**Your objective**
The result should be the lines from the one holding "The image size is (1512, 785)." to the end of the records below, repeated exactly. No pictures.

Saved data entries
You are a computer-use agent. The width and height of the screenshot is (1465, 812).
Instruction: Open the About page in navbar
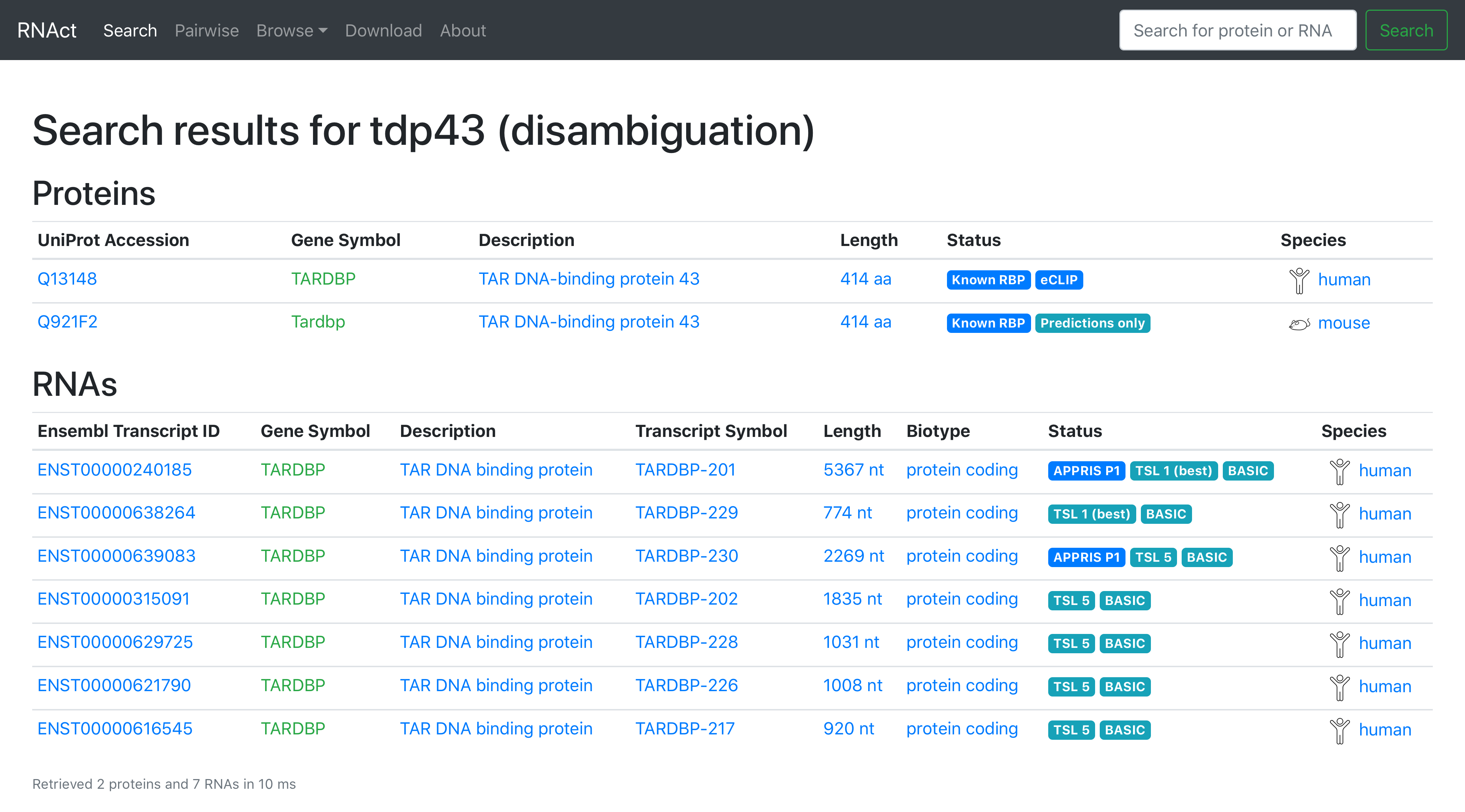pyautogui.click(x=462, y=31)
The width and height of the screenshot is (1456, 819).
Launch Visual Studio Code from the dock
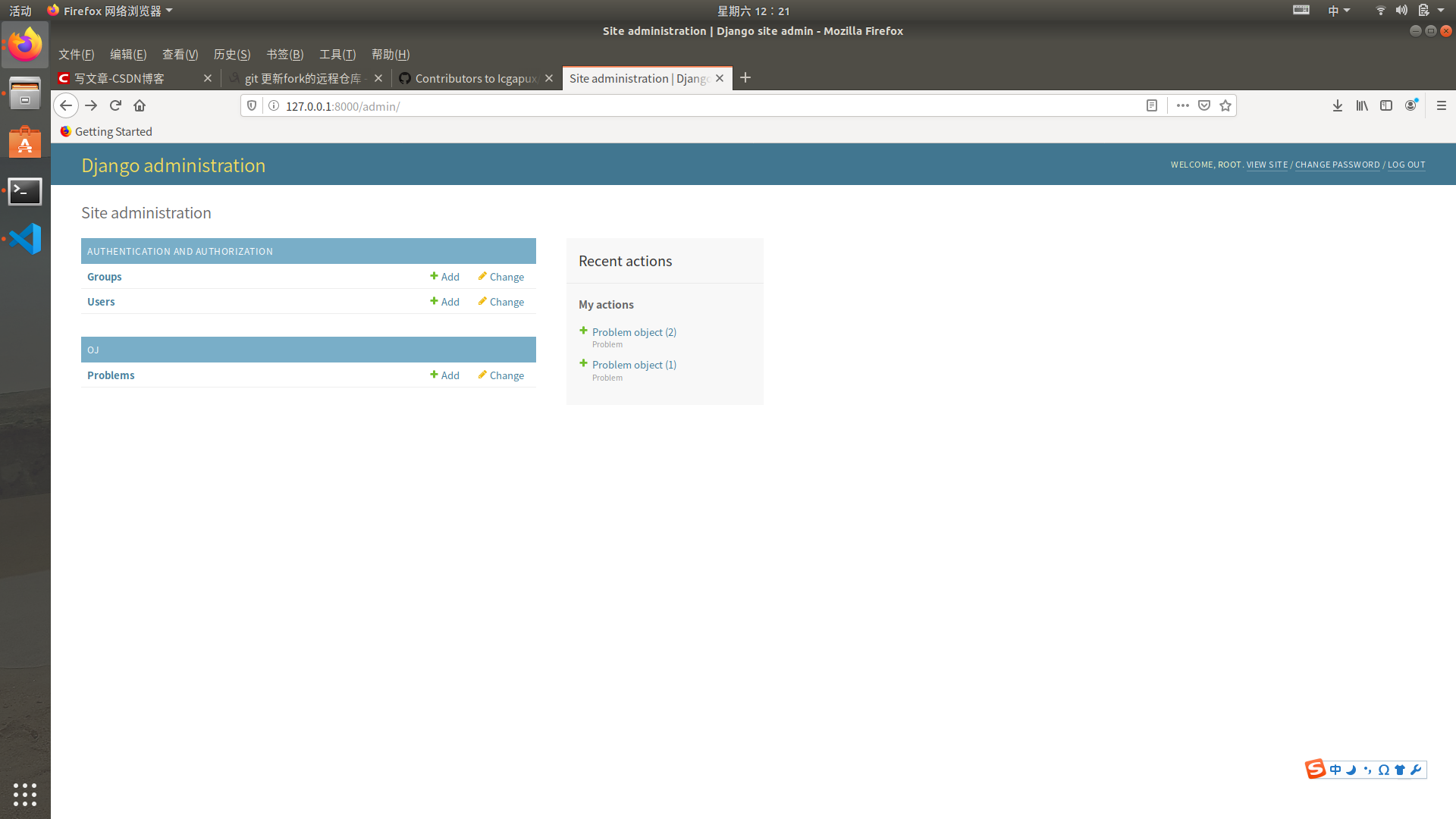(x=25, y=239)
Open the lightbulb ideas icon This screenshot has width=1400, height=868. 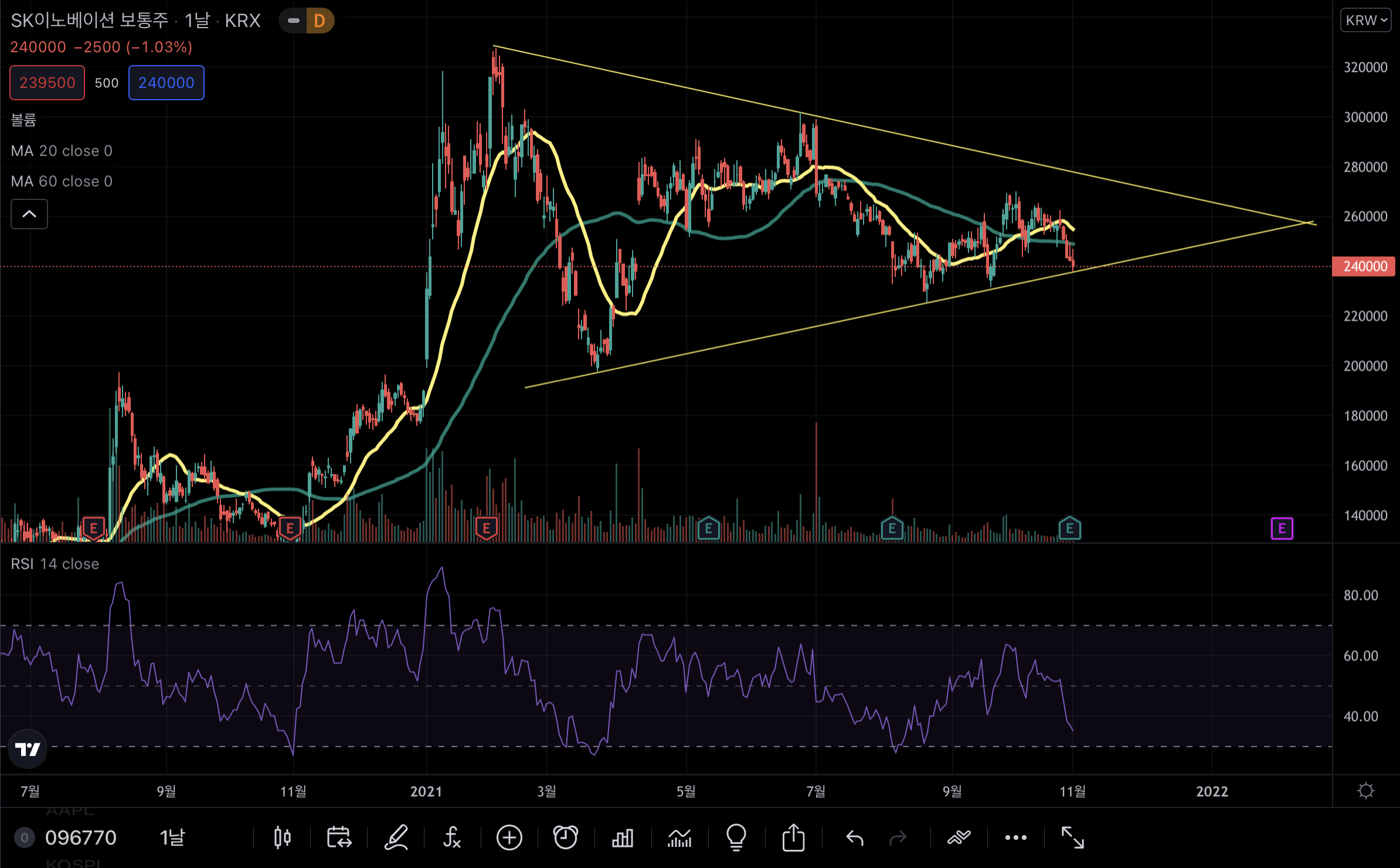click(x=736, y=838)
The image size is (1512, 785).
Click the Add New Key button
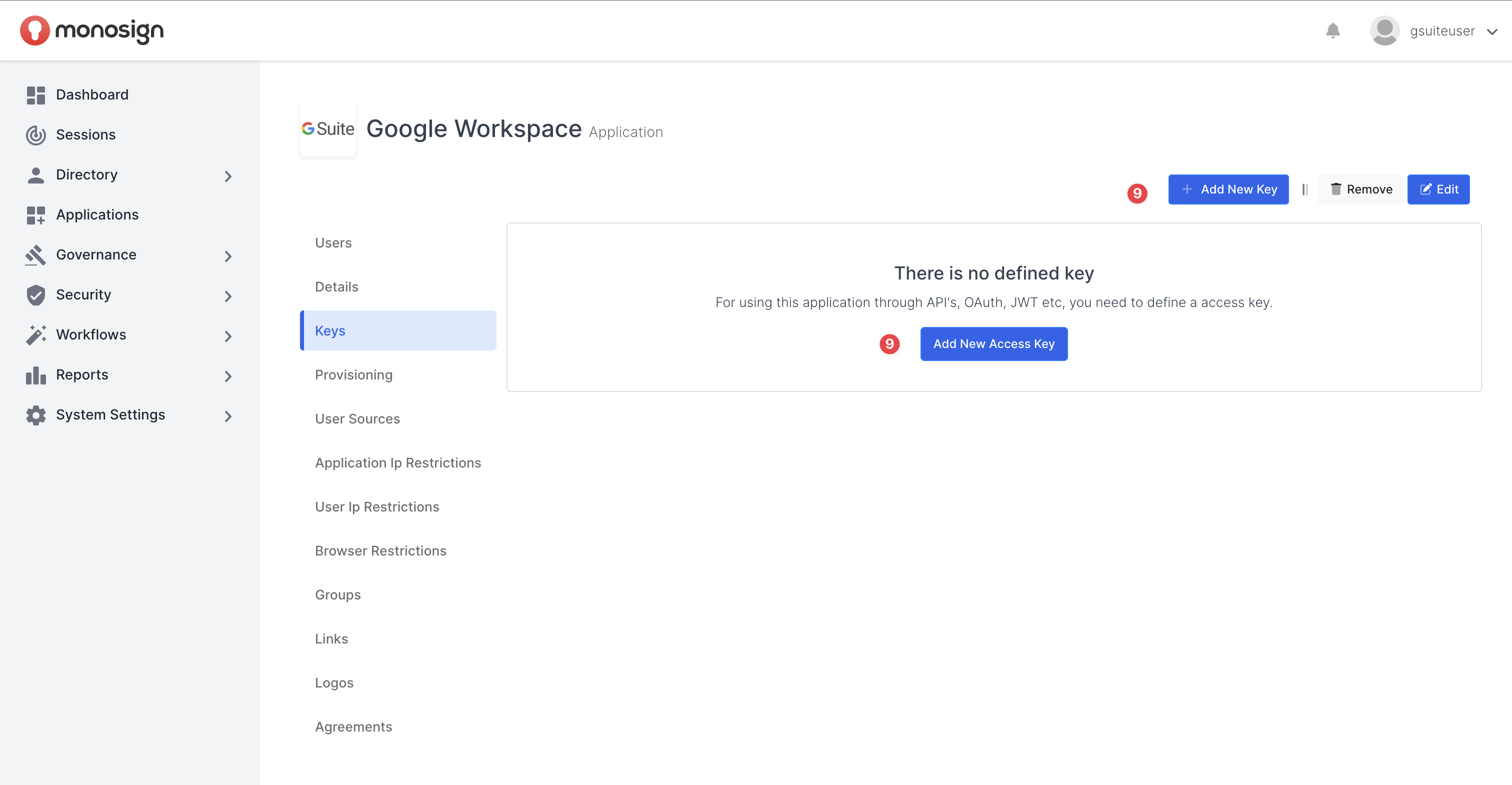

**Your response**
The image size is (1512, 785).
Click the Add New Key button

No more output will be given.